Record excerpts:
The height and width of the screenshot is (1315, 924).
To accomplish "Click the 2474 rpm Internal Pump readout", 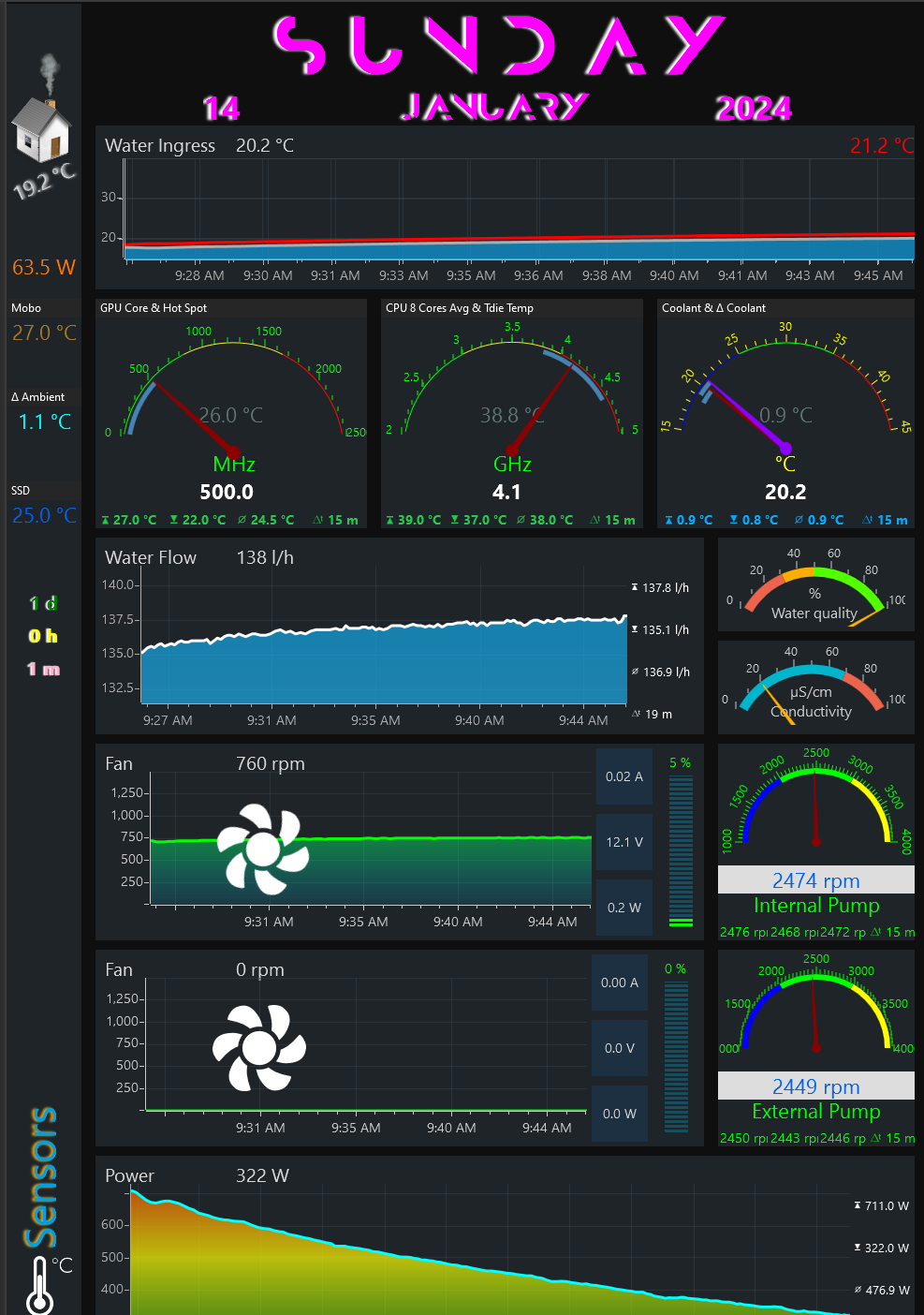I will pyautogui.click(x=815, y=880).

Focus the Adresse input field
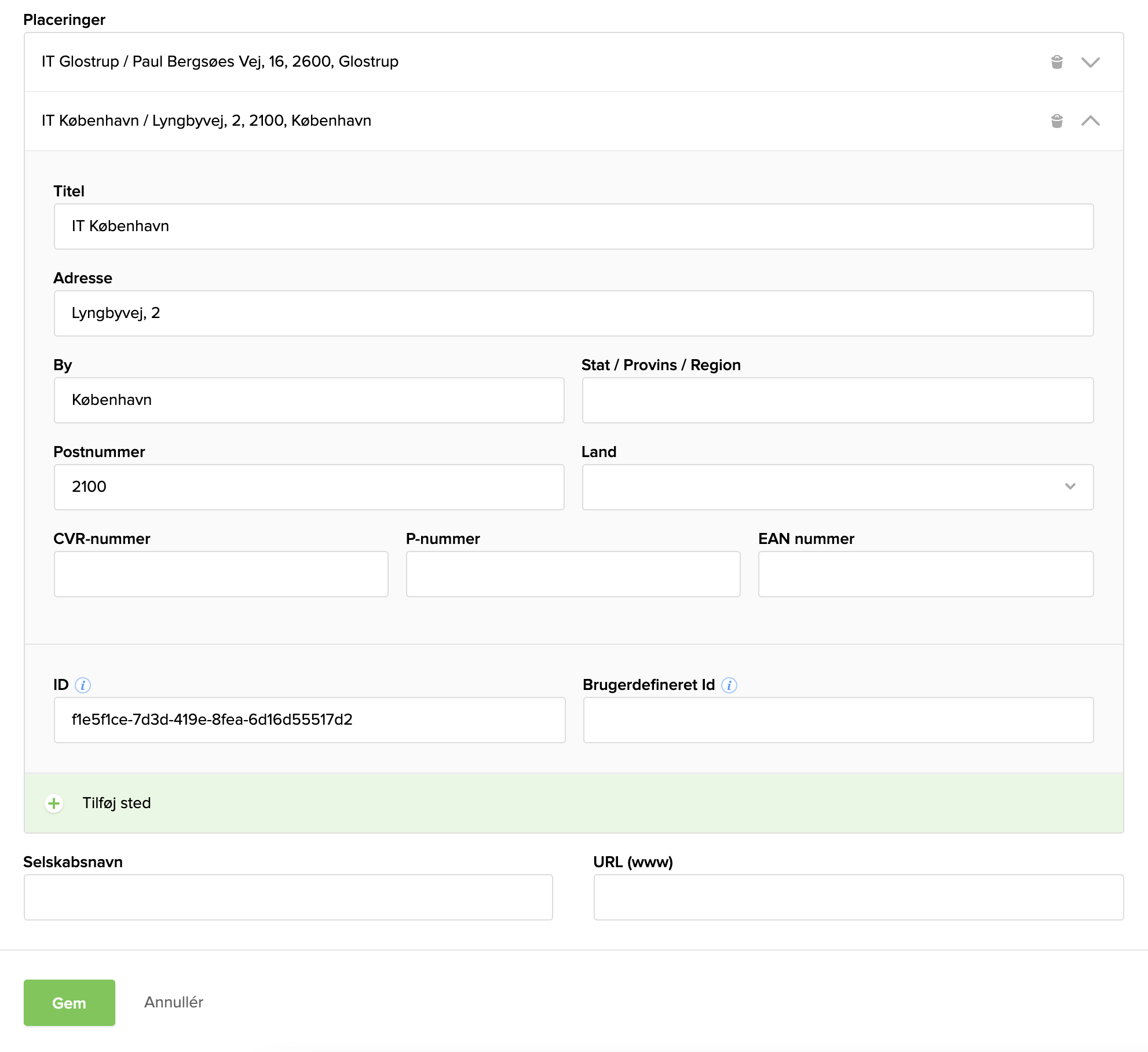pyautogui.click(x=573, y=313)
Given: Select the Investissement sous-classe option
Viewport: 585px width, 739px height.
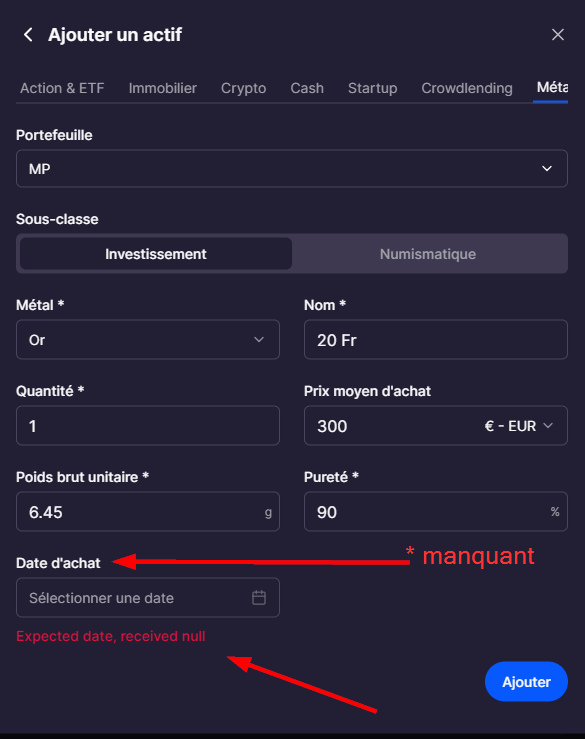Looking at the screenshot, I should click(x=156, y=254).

Objective: In the rows, take the part that opens with the line containing "Given: Select the" and closes with the final row. Reproduce only that part, replacing "option" with "entry", leaving all else unchanged and omitting the pictures.

Result below:
Given: Select the Investissement sous-classe entry
Viewport: 585px width, 739px height.
Looking at the screenshot, I should click(x=156, y=254).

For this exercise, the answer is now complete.